De Corato aggredito da un ambulante Colpito al volto dice: rischi del mestiere

Il vicesindaco di Milano aggredito nel
pomeriggio da un ambulante mentre era all'interno di un
bar nel centro. L'uomo prima l'ha insultato lamentandosi delle troppe multe ricevute, poi l'ha colpito al volto. Bloccato dal portavoce del candidato sindato del centrosinistra, Giovanni Zanchi, è stato fermato dai carabinieri

Il vicesindaco di Milano Riccardo De Corato è stato aggredito nel pomeriggio da un ambulante, un italiano, mentre era all'interno di un bar nel centro della città. De Corato, secondo le prime informazioni, sarebbe stato colpito al volto. La notizia dell'aggressione è stata confermata dal comandante della polizia locale di Milano, Tullio Mastrangelo. L'uomo, secondo quanto si è appreso, si sarebbe lamentato delle troppe multe ricevute. Il vicesindaco, che è stato ricoverato per accertamenti nell'ospedale Fatebenefratelli, aveva inaugurato in Piazza Sant'Alessandro il mercatino di Natale.

A bloccare l'aggressore del vicesindaco, poi fermato dai carabinieri, è stato, ironia del caso, Giovanni Zanchi, portavoce del candidato sindaco a Milano per il centrosinistra Giuliano Pisapia: "Ero in un bar con una mia amica e bevevo un caffé - ha detto Zanchi - ad un certo punto è entrato il vicesindaco. Una persona che era proprio alle mie spalle lo ha chiamato per nome. Quanto De Corato gli ha teso la mano per stringergliela, l'uomo gli ha urlato 'mafioso di m... cinque anni fa sei venuto a promettere e a chiedere il voto ma non hai fatto niente'. Poi ha preso dalla tasca una multa e ha urlato 'questa la paghi tu mafioso di me...' e a quel punto gli ha mollato quattro schiaffoni al volto". Giovanni Zanchi ha quindi raccontato: "Sono intervenuto, ho bloccato l'aggressore prendendolo alle spalle ed è intervenuto anche un cameriere. Abbiamo immobilizzato l'aggressore che continuava a dare in escandescenze". Secondo quanto si è appreso, l'aggressore è stato fermato successivamente dai carabinieri.
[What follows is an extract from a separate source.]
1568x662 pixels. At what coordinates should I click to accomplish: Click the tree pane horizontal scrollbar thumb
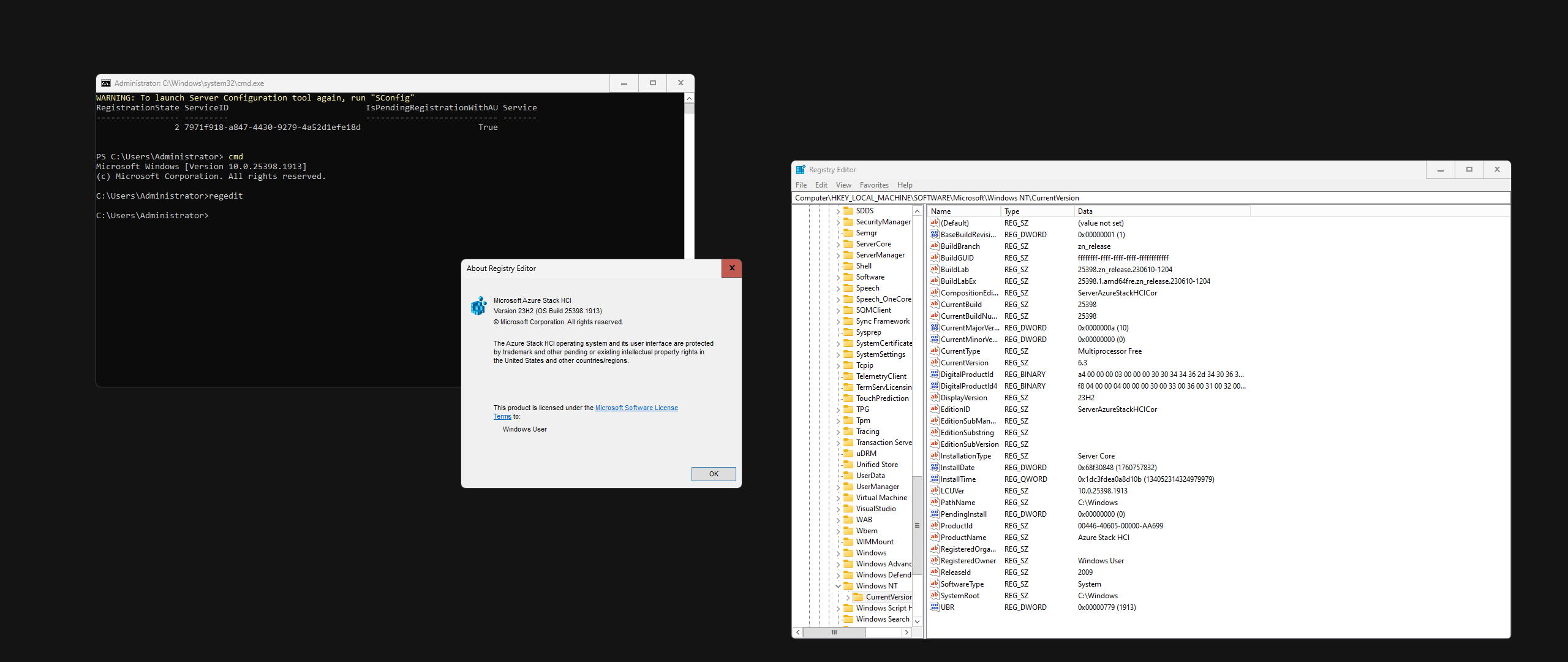(833, 632)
Passato lo spavento e dopo le cure e le analisi all'ospedale, Riccardo de Corato, ha anche sorriso per il brutto momento passato. "Sono un po' intontito - ha detto - mi fa male il naso. I medici mi hanno dato 7 giorni di prognosi". Di quei pochi secondi ricorda solo le urla dell'aggressore: "Urlava come un pazzo, parlava di una multa. Poi mi ha gridato che sono un mafioso". De Corato ha annunciato che sicuramente presenterà una querela e quando ha appreso che il suo aggressore è stato bloccato dal portavoce di Giuliano Pisapia, ha assicurato che domani gli farà una telefonata per ringraziarlo. E, ridendo, ha aggiunto: "Ma guarda un po' cosa ti può capitare... Comunque fa parte dei rischi del mestiere". L'aggressore è un italiano di 61 anni di Parabiago (Milano). L'uomo, secondo quanto si è appreso, dopo essere stato identificato dai carabinieri ha accusato un malore ed è stato accompagnato al Policlinico. Sarà denunciato in stato di libertà.